━━━ Source passage ━━━

The earliest written record by far of the Tanacross language is the "Copper River Kolchan" vocabulary recorded in Wrangell (1839). This list was probably collected at Nuchek in Prince William Sound, but its character is unmistakably Tanacross. Another short (three typescript pages) word list was collected by J.T. Geoghegan (Geoghegan & Geoghegan 1904). David Shinen compiled a somewhat longer Tanacross word list from Mary Charlie and Oscar Isaac in Tanacross village, and a portion of this list was later published under the heading "Nabesna" in Hoijer (1963). More substantive documentation of Tanacross began with exploratory fieldwork by Krauss, who first called it "transitional Tanana". In the early 1970s Nancy McRoy compiled some textual materials with speaker Mary Charlie and a short wordlist containing about 400 items, mostly nouns, as well as some basic literacy materials. In the late 1970s and early 1980s, Jeff Leer compiled further notes on grammatical paradigms and phonological features, including the three-way fricative voicing contrast. Marilyn Paul (1978) presents some notes compiled from a class taught by Leer at ANLC. Ron Scollon transcribed and translated a collection of texts from speaker Gaither Paul using a revised orthography which indicates tone. Kari has compiled a preliminary stem list based on information collected from several speakers in the 1980s, but tone is not marked. Alice Brean has compiled lexical and paradigmatic information. Minoura has compiled a short word list and information on tone. In spite of the various sources of lexical documentation, Krauss (p.c.) estimates than only twenty percent of the extant body of lexical information has been documented by linguists.

During the early 1990s John Ritter of the Yukon Native Language Center (YNLC) began a comprehensive study of Tanacross phonology in the early 1990s and developed a practical orthography. Tanacross speakers Irene Solomon Arnold and Jerry Isaac have participated in literacy workshops in Tok, Whitehorse and Dawson City, resulting in the production of literacy materials with accompanying cassette tapes. Solomon & Ritter (1997) provides crucial data for the description of tone phenomena. Phonology and morphology are described in Holton's 2000 University of California Santa Barbara dissertation. Semi-voiced fricatives are described by Holton (2001). The interaction of tone and intonation is described in Holton (2005). Additional sound recordings and field notes are available at YNLC and the Alaska Native Language Archive. Since 2000 Irene Solomon has worked as a language specialist at the Alaska Native Language Center and has collaborated on a number of projects with linguist Gary Holton, including a phrase book, a learners' dictionary, and a multimedia description of the sound system.

━━━ Data under study ━━━

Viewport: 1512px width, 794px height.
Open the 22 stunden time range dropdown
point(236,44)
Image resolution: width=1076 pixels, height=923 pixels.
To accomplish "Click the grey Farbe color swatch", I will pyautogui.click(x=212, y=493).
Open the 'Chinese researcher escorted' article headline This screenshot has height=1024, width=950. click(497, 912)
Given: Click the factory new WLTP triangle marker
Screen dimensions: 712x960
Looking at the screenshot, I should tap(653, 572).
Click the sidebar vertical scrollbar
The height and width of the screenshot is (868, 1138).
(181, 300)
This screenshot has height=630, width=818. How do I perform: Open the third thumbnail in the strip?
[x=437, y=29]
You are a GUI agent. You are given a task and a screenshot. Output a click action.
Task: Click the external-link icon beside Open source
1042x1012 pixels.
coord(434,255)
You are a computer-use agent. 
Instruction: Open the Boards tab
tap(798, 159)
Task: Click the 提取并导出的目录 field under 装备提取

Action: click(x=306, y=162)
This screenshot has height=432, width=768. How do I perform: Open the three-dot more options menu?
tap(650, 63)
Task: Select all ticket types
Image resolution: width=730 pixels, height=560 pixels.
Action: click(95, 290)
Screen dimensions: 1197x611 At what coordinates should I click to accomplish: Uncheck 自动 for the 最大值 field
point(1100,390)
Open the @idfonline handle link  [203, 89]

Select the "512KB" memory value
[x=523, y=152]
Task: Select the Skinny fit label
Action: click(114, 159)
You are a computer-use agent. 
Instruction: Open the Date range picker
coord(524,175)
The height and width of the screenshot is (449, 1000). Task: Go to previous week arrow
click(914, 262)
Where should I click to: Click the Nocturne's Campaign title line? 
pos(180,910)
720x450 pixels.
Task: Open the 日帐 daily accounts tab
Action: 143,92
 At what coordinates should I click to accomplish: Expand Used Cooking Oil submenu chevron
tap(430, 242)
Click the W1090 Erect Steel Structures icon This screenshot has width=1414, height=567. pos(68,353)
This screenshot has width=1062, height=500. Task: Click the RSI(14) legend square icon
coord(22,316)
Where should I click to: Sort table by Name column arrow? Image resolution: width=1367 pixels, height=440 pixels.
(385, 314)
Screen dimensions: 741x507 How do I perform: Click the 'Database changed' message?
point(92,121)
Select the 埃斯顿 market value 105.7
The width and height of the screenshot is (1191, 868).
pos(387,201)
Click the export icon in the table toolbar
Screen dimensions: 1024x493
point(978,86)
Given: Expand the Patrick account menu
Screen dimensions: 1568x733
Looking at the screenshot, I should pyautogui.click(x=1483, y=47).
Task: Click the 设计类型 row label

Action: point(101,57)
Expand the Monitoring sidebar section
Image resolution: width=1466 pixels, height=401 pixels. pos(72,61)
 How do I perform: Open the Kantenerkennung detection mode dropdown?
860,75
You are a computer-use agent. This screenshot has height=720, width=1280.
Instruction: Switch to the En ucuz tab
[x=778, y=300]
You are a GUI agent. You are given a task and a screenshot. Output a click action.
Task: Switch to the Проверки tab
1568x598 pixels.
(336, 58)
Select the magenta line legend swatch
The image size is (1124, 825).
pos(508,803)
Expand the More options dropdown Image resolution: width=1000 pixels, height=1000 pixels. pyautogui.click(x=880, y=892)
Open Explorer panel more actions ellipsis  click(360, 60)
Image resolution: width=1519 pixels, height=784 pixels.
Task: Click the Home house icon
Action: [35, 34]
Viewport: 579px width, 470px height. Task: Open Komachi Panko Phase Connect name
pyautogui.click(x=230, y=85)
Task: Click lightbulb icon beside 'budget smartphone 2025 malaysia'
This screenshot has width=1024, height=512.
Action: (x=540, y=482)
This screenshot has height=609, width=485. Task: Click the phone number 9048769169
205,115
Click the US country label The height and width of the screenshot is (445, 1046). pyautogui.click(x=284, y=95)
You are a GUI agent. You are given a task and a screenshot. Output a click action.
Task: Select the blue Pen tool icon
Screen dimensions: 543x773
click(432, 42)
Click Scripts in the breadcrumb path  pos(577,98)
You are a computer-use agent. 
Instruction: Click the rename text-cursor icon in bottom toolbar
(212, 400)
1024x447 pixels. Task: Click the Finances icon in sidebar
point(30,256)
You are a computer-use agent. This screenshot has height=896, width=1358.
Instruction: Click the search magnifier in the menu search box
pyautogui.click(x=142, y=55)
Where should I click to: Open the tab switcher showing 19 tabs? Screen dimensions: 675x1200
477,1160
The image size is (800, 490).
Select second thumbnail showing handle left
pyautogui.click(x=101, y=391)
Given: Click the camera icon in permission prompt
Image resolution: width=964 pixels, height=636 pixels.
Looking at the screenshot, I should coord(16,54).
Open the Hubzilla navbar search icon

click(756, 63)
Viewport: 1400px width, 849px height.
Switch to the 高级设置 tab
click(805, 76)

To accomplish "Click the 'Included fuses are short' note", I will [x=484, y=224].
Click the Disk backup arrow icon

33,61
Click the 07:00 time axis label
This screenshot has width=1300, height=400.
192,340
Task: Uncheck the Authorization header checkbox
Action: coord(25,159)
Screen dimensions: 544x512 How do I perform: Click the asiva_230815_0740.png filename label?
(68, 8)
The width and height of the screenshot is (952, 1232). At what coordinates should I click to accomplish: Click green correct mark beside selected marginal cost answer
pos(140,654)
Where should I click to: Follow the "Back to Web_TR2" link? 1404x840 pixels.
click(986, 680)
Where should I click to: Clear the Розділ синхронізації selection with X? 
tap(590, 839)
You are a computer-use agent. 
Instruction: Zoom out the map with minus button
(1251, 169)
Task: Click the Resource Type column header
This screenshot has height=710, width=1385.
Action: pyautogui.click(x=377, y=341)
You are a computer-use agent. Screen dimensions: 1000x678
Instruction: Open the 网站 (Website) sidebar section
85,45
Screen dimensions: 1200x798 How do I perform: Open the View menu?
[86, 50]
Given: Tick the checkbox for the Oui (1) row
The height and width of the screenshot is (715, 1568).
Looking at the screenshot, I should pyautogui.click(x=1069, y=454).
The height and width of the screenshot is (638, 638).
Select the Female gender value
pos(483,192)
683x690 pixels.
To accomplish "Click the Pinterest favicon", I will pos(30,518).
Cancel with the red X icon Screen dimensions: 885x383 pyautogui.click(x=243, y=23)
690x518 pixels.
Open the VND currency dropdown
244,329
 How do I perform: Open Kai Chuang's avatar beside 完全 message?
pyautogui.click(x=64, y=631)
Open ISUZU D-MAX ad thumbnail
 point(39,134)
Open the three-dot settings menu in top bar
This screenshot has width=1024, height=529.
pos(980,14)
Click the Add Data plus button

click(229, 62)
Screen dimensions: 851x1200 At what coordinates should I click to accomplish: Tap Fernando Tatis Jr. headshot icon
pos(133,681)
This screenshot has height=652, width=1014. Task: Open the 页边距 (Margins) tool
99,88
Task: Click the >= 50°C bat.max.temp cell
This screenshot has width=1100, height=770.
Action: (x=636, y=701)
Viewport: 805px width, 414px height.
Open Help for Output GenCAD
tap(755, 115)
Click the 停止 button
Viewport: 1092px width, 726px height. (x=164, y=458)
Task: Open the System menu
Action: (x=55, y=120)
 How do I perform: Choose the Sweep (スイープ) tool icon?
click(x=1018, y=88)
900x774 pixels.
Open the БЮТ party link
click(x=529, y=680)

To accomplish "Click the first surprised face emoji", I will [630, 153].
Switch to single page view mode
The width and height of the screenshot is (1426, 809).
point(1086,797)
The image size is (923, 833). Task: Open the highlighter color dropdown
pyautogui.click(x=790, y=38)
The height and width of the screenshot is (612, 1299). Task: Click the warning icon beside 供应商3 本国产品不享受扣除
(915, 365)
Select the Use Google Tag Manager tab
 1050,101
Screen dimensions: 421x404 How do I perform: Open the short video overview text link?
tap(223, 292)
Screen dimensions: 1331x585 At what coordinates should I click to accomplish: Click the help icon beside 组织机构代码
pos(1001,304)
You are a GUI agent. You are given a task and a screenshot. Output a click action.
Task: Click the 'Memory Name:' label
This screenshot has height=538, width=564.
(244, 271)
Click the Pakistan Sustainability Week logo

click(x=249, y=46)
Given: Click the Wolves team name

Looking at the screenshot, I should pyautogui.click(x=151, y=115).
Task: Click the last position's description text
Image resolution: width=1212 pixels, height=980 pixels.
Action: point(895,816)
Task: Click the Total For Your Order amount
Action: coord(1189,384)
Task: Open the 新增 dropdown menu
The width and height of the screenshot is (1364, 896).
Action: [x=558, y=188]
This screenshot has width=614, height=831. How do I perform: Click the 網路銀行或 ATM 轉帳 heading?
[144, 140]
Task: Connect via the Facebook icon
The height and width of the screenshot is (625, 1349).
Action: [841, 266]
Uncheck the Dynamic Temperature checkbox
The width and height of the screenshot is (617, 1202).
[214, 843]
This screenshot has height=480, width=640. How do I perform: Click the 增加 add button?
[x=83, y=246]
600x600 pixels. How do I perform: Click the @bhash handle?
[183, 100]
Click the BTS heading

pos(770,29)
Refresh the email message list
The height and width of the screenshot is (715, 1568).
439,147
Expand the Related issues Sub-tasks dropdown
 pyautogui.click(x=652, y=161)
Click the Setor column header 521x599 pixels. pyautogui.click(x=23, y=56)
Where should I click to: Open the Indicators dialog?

━━━

◆ **What you need to do**
Please write out the passage on Tanacross language documentation from above in full, word for word.

◆ **Problem solution**
The earliest written record by far of the Tanacross language is the "Copper River Kolchan" vocabulary recorded in Wrangell (1839). This list was probably collected at Nuchek in Prince William Sound, but its character is unmistakably Tanacross. Another short (three typescript pages) word list was collected by J.T. Geoghegan (Geoghegan & Geoghegan 1904). David Shinen compiled a somewhat longer Tanacross word list from Mary Charlie and Oscar Isaac in Tanacross village, and a portion of this list was later published under the heading "Nabesna" in Hoijer (1963). More substantive documentation of Tanacross began with exploratory fieldwork by Krauss, who first called it "transitional Tanana". In the early 1970s Nancy McRoy compiled some textual materials with speaker Mary Charlie and a short wordlist containing about 400 items, mostly nouns, as well as some basic literacy materials. In the late 1970s and early 1980s, Jeff Leer compiled further notes on grammatical paradigms and phonological features, including the three-way fricative voicing contrast. Marilyn Paul (1978) presents some notes compiled from a class taught by Leer at ANLC. Ron Scollon transcribed and translated a collection of texts from speaker Gaither Paul using a revised orthography which indicates tone. Kari has compiled a preliminary stem list based on information collected from several speakers in the 1980s, but tone is not marked. Alice Brean has compiled lexical and paradigmatic information. Minoura has compiled a short word list and information on tone. In spite of the various sources of lexical documentation, Krauss (p.c.) estimates than only twenty percent of the extant body of lexical information has been documented by linguists.

During the early 1990s John Ritter of the Yukon Native Language Center (YNLC) began a comprehensive study of Tanacross phonology in the early 1990s and developed a practical orthography. Tanacross speakers Irene Solomon Arnold and Jerry Isaac have participated in literacy workshops in Tok, Whitehorse and Dawson City, resulting in the production of literacy materials with accompanying cassette tapes. Solomon & Ritter (1997) provides crucial data for the description of tone phenomena. Phonology and morphology are described in Holton's 2000 University of California Santa Barbara dissertation. Semi-voiced fricatives are described by Holton (2001). The interaction of tone and intonation is described in Holton (2005). Additional sound recordings and field notes are available at YNLC and the Alaska Native Language Archive. Since 2000 Irene Solomon has worked as a language specialist at the Alaska Native Language Center and has collaborated on a number of projects with linguist Gary Holton, including a phrase book, a learners' dictionary, and a multimedia description of the sound system.